3.4 患側肢體腫脹情況 發生骨筋膜室綜合征的患者室內軟組織變硬,情況嚴重者可出現局部瘀斑及皮膚出現張力性水泡,患側肢體無彈性,觸碰有僵硬感,脈搏出現減弱或消失,此時應避免對患側肢體抬高,防止出現肌肉缺血,導致肌肉內毛細血管通透性提高,引發水腫,進而加劇室內肌肉及組織的壓力,加劇的患者的病情[6]。

4 護理措施

4.1 常規護理 應保持病房的空氣的流通,注意保暖。加強用紫外線燈進行照射殺菌,對患者的皮膚及眼睛進行保護。鼓勵患者進行深呼吸及咳嗽,避免出現肺部感染。飲食應予以高蛋白、高熱量及高維生素的易消化食物,并對患者床上大小便進行指導。

4.2 心理護理 意外的損傷及疼痛會引起患者的恐慌焦慮,并擔心是否會致殘或危及生命。護理工作者應加強術前及術后的宣教,及時與患者進行溝通,并對患者及家屬進行耐心的解釋工作,維持較好的護患關系,從而能夠配合臨床治療。

4.3 藥物治療情況 應嚴格遵照醫囑予以患者抗菌藥物對感染進行積極預防,并予以脫水藥物對腫脹情況進行改善,同時積極預防患者下肢深靜脈發生血栓,予以擴血管藥物進行血液循環的改善。對于出現低蛋白血癥的患者可予以輸入全血或血漿進行糾正。

4.4 對患者術后進行密切觀察 對患者術后的生命體征進行觀察,并對液體輸入量進行記錄,預防發生腎功能衰竭。對患者傷口及患側肢體的變化進行觀察,骨筋膜室綜合征患者手術較急,減壓切口較大,從而能夠減壓充分。若患者切口出現較多滲血或滲液,需要置入負壓引流管,并將患側肢體抬高至心臟處于同一水平高度。對切口的分泌物顏色及性狀進行觀察。對患者患側肢體的動脈搏動及足趾部位的感覺、疼痛、腫脹、血運、皮溫等情況進行密切觀察,若出現末梢發紺、麻木、溫度下降、牽拉劇痛及足趾活動障礙,則可能為減壓不徹底,通知醫師盡早采取治療措施。
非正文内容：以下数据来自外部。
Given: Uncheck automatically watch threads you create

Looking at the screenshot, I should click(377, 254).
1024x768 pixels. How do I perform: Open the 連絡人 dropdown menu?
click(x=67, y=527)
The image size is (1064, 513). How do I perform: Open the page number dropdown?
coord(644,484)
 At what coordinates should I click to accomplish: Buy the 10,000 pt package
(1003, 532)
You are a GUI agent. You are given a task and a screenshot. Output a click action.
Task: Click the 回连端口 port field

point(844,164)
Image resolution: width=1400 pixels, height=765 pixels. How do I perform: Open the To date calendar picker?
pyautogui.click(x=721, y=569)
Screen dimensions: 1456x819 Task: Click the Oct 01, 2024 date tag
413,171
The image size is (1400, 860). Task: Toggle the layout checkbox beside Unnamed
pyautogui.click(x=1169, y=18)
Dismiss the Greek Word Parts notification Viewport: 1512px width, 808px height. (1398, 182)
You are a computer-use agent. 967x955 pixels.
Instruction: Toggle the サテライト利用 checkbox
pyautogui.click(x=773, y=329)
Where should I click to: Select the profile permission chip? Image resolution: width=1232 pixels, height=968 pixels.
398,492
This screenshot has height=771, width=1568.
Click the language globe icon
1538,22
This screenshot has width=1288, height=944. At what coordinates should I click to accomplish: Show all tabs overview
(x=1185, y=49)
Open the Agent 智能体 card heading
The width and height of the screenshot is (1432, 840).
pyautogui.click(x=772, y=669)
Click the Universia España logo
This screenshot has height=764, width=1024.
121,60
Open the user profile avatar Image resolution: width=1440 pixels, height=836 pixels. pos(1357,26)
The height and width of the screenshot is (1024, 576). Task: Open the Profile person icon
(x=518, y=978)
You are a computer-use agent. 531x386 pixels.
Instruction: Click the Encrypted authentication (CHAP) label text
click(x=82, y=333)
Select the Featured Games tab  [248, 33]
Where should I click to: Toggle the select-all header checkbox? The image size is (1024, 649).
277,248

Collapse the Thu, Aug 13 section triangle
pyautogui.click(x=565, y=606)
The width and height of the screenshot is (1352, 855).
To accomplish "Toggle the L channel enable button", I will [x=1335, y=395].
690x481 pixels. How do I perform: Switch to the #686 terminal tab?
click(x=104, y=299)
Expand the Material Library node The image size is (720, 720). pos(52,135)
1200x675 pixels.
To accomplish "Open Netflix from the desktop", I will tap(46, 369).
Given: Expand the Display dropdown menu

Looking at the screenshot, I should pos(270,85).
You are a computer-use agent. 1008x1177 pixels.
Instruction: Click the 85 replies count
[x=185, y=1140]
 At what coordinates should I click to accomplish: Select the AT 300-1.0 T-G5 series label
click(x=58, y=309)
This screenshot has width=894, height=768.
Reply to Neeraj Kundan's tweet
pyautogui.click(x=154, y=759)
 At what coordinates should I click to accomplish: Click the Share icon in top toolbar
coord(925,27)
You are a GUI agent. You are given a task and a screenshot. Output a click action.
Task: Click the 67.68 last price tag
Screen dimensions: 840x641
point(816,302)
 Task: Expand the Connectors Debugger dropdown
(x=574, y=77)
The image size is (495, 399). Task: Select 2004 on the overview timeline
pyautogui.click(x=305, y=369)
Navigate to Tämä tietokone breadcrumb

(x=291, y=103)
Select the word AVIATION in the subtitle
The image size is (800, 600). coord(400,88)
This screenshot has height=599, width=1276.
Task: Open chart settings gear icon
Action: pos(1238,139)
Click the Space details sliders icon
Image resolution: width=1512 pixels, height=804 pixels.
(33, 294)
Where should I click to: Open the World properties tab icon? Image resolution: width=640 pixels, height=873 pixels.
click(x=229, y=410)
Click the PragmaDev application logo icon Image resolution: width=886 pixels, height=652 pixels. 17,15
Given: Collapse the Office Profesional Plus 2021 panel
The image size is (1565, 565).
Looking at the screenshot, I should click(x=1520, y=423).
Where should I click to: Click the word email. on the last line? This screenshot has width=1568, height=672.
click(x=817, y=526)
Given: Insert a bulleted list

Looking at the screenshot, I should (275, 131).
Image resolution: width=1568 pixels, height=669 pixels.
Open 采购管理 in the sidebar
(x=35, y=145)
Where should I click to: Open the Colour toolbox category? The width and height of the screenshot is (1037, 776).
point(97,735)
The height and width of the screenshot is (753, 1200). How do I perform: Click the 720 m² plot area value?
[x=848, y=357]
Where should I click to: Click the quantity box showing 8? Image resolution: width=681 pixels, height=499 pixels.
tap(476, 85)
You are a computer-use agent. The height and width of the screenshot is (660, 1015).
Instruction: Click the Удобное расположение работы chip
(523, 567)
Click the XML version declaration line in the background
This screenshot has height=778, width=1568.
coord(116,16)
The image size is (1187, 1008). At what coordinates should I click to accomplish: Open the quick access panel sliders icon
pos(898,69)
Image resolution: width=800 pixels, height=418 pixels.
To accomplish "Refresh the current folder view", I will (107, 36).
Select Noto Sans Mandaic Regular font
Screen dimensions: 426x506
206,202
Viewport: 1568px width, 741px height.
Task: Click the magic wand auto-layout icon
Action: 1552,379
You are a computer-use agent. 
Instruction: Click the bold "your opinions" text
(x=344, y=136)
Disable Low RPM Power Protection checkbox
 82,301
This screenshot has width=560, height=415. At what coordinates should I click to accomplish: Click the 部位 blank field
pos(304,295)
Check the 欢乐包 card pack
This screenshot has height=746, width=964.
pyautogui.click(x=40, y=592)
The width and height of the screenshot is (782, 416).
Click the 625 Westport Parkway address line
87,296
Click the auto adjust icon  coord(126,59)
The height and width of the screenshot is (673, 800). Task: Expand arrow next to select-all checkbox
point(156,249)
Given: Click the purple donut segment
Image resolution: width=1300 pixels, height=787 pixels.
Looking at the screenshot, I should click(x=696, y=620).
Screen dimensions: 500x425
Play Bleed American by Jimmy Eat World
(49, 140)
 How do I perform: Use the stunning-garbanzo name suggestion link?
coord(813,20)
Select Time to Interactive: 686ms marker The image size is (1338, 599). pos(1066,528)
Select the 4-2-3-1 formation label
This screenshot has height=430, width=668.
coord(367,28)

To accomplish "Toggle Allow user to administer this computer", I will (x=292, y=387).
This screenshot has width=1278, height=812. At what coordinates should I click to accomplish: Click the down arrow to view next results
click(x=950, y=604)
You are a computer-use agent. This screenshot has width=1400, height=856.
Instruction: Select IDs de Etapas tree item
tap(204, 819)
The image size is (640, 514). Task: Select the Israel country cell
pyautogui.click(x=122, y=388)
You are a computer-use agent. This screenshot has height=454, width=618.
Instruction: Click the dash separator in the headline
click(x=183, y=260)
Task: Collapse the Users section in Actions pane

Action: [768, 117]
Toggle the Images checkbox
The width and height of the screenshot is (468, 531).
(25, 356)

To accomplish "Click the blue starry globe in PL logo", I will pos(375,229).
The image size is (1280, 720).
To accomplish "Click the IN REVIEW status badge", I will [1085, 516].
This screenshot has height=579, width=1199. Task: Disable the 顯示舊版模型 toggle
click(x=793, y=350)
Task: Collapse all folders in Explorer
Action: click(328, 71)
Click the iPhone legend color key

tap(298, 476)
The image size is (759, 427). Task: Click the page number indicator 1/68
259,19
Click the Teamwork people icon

同時,應對患者進行早期的功能鍛煉,囑患者采取除患者之外各關節的運動個,3次/d,每次30 min,并根據患者的恢復情況逐漸增加運動強度和時間,同時防止活動過度,避免疲勞,從而利于患側肢體功能的恢復。

綜上,護理工作者要對骨折患者的生命體征、肢體疼痛程度、腫脹程度、肢體感覺的變化進行嚴密的觀察,一旦出現骨筋膜室綜合征患者應積極予以有效的治療和護理措施,并鼓勵患者進行早期功能的鍛煉,使該病的治愈率大大提高,并改善了患者的預后。

[1] 史寶國,高觀嵐,謝利.脛腓骨骨折合并骨筋膜室綜合征18例治療體會[J].山東醫藥,2011,52(42):117.

[2] 李海燕,戴靜,朱建英,等.急性下肢缺血動脈再通后并發骨筋膜室綜合征的護理[J].解放軍護理雜志,2009,26(20):56-58.

[3] Leversedge F J, Moore T J, Peterson B C, et al. Compartment syndrome of the upper extremity[J]. J Hand Surg Am,2011,36(3):544-559.

[4] 王曉云,趙鳳梅,宋振華,等.骨筋膜室綜合征60例護理體會[J].寧夏醫學雜志,2011,33(5):476-477.

[5] 彭惠芳,陳坤嫦,區海云,等.小腿骨筋膜室綜合征的早期觀察及護理[J].護理實踐與研究,2010,7(12):60-61.

[6] Wang J, Wang C. Osteofascial compartment syndrome[J]. J Craniofac Surg,2011,22(3):1100-1102.